Direitos Humanos

Comissão avalia 30 anos do Estatuto da Criança e do Adolescente

12/12/2019 - 11:02  

Luis Macedo/Câmara dos Deputados
Belmonte (de rosa) ressaltou que um jovem internado custa mais para o Estado do que um aluno

Em seminário na Comissão de Seguridade Social e Família da Câmara ontem, especialistas e deputados foram unânimes em afirmar que o Estatuto da Criança e do Adolescente foi um grande avanço para a sociedade brasileira.

A deputada Paula Belmonte (Cidadania-DF), que pediu a realização do debate, apresentou números para demonstrar a disparidade entre os custos de um jovem internado cumprindo medida socioeducativa e de um jovem que frequenta a escola.

“Nós estamos com 127 mil adolescentes [internados] no socioeducativo, isso tem um custo muito alto para a nossa sociedade”, afirma a parlamentar.
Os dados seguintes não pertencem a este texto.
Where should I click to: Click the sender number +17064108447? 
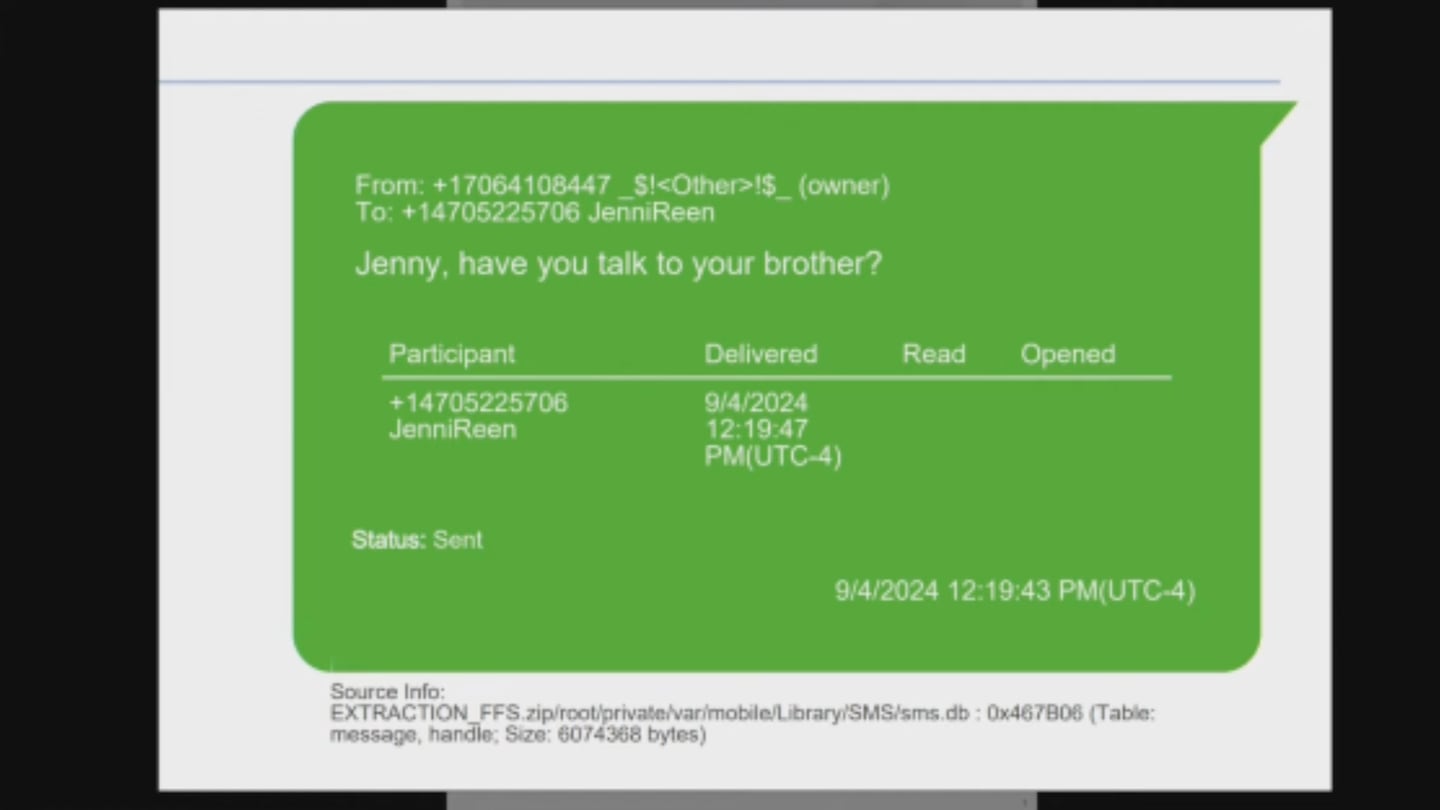click(x=521, y=186)
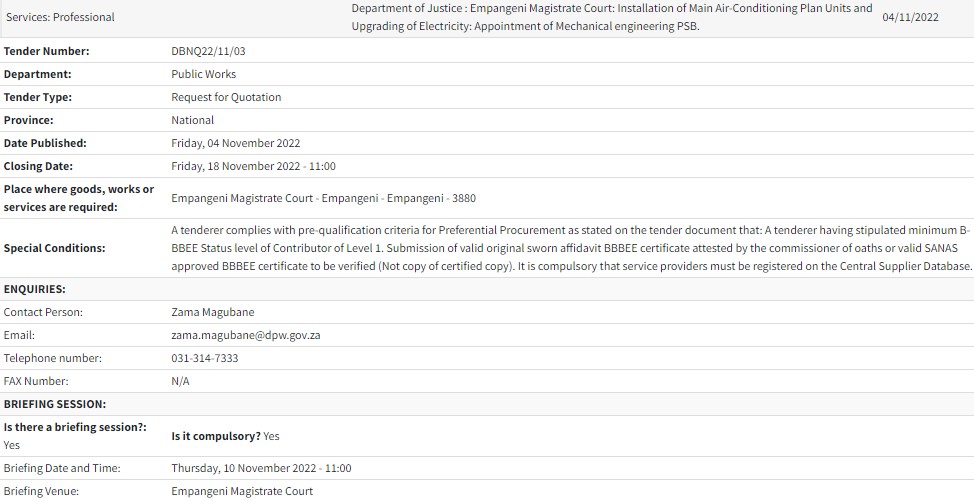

Segundo ela, cada adolescente internado custa entre R$ 9 mil e R$ 14 mil reais. “E quando nós falamos em educação, nós estamos falando de R$ 4 mil por ano [por aluno]. É muito desproporcional!”, compara.

Para a psicóloga Raquel Fuzaro, da Comissão dos Direitos da Criança e do Adolescente da OAB do Distrito Federal, é importante o Estado lembrar que esse jovem internado vai voltar para a sociedade. “A gente tem que buscar que esse jovem seja recolocado em condições de estar na sociedade, no mercado de trabalho, e não aprisioná-lo e achar que ele não vai voltar para essa sociedade.”

Marco legal
O Estatuto da Criança e do Adolescente (ECA), que completa 30 anos em 2020, é considerado o marco legal e regulatório dos direitos humanos de crianças e adolescentes.

São 277 artigos que abordam diversos temas: desde autorização para viajar até proteção contra o trabalho infantil e tipificação de crimes.

“Nós passamos a ver a criança como sujeita de direitos, com proteção integral, sempre as ações visando seu melhor interesse e com absoluta prioridade”, avalia Raquel Fuzaro.

O ECA também instituiu as medidas socioeducativas para os jovens que praticam crimes e são apreendidos. As punições vão desde advertência verbal até a internação, que deve ser regida por dois princípios: o da excepcionalidade e o da brevidade.

O tempo da sentença tem prazo mínimo de seis meses e máximo de três anos.